Adobe: "Yeah, Flash has a flaw..."

[The Blackrose]

But it's the developer's responsibility to make sure it's not exploited!

Flash flaw puts most sites, users at risk, say researchers

What a fucking load of hogwash. Best of all, it's "unpatchable." Burn in hell Adobe.

[Khamsin]

Any programming platform can allow exploits if they are not safeguarded against.

If you use eval in a php script improperly, or don't safeguard against buffer overruns in arrays, is it your fault or php's fault?

If safeguarding against it requires the same level of effort and diligence as, say, stripping special characters and validating input server-side, then I don't see the problem.

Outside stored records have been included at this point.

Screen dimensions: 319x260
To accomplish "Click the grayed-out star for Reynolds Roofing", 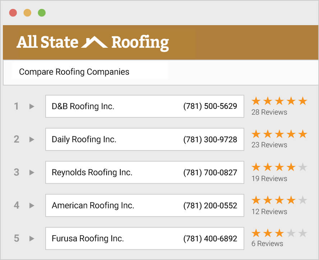I will pos(303,167).
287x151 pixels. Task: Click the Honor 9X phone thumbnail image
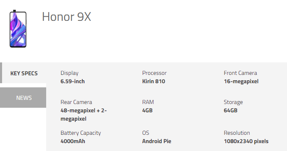18,29
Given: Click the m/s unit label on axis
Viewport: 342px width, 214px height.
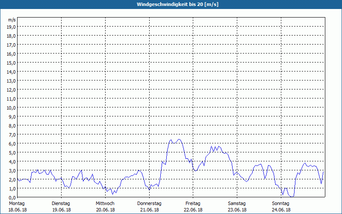Looking at the screenshot, I should coord(12,20).
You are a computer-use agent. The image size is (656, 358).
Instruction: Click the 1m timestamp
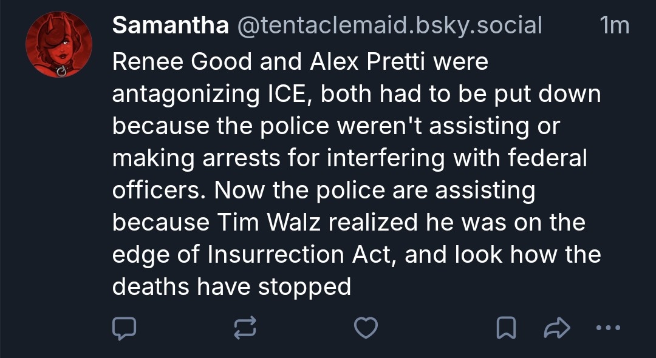[x=613, y=25]
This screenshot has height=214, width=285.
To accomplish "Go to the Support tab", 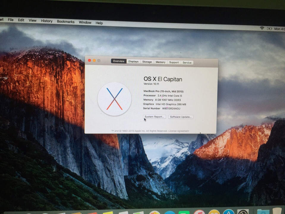I will tap(174, 63).
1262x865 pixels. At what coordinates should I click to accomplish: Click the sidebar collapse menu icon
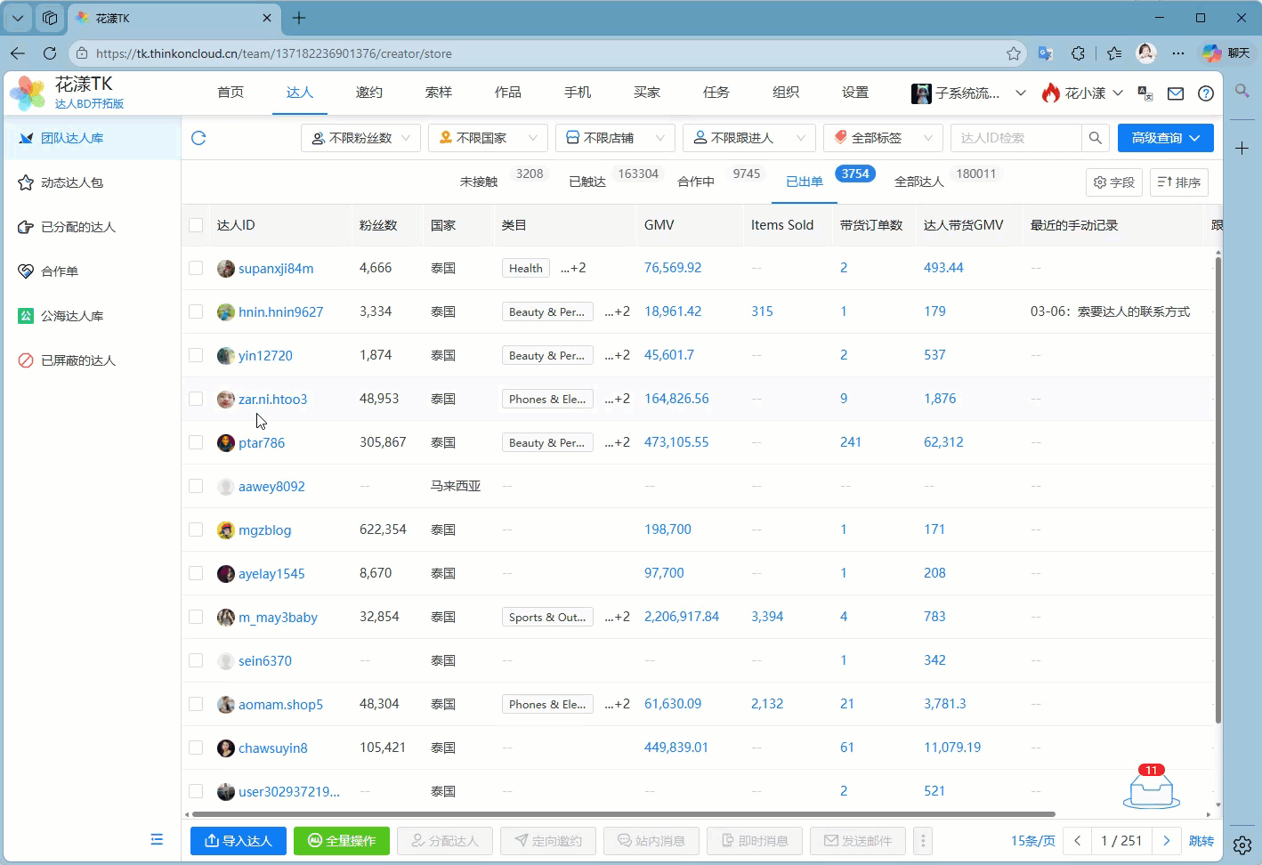click(x=157, y=839)
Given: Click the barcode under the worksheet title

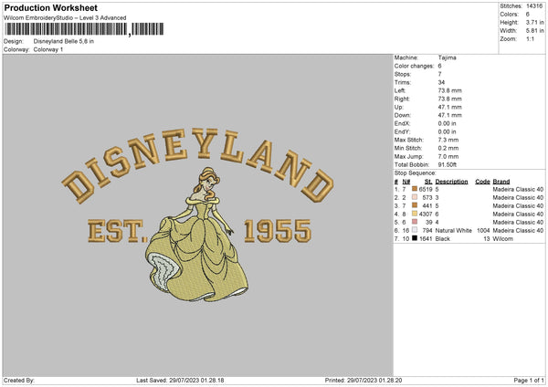Looking at the screenshot, I should 66,29.
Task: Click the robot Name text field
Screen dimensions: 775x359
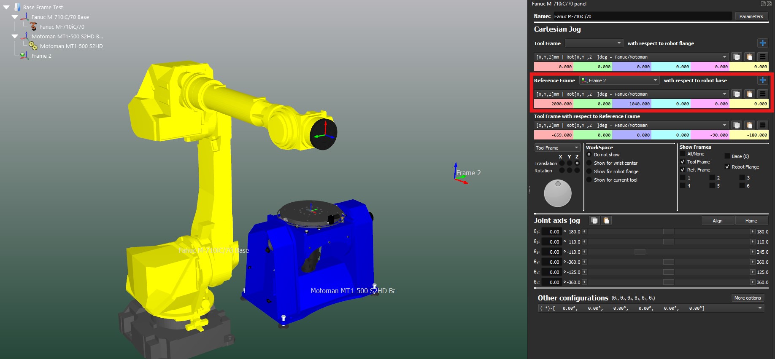Action: [x=642, y=16]
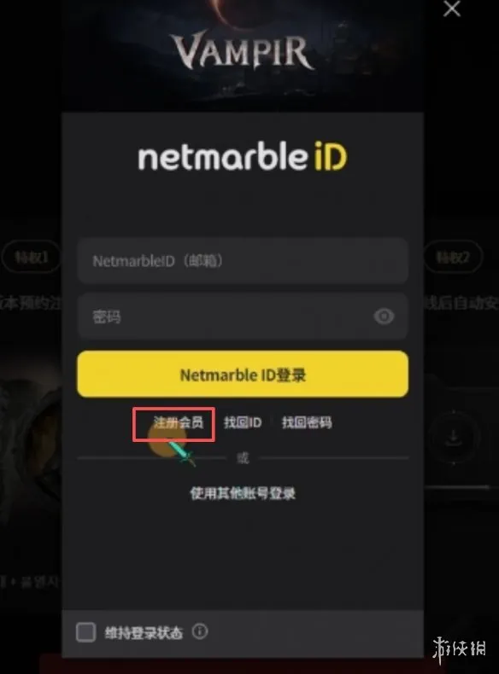Select 使用其他账号登录 option

click(x=243, y=493)
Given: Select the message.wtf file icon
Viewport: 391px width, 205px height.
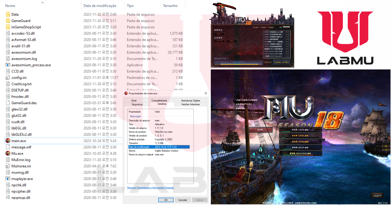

If it's something that can not be safeguarded against with diligent programming methods, then there is a problem.

[The Blackrose]

If safeguarding against it requires the same level of effort and diligence as, say, stripping special characters and validating input server-side, then I don't see the problem.

If it's something that can not be safeguarded against with diligent programming methods, then there is a problem.

I agree. In this case, it seems to be the latter, since it's based how Flash and ActionScript operate. And so far, the solutions look to be half-assed.

[Correction]

This doesn't look unpatchable at all. Adobe made some poor assumptions about executable content security in their model and that's completely fixable. The bad news is it sounds like a major-revision type of change that would require a lot of catching up from existing sites to be implemented. It took ages for any mainstream site to even begin using Flash 9. "Flash 11" doesn't have a chance.

[Kirbyprime]

Considering that standard advertising practices still cater to Flash 8 which is 4 year olds, even if Flash 11 comes out right this moment, I don't expect people to actually use the thing until some time in the year 2015 >_>

[Zhais]

It's just a web security thing in general, nothing against Flash/Adobe directly...

If the site lets you upload a malicious flash file out of the norm in the first place, the site is not secure. It's a sad fact that a lot of web developers do not care about securing their site well enough. This article/idea should be a kick in the ass for developers to secure their sites, not necessarily to force flash to cater to the idiot masses.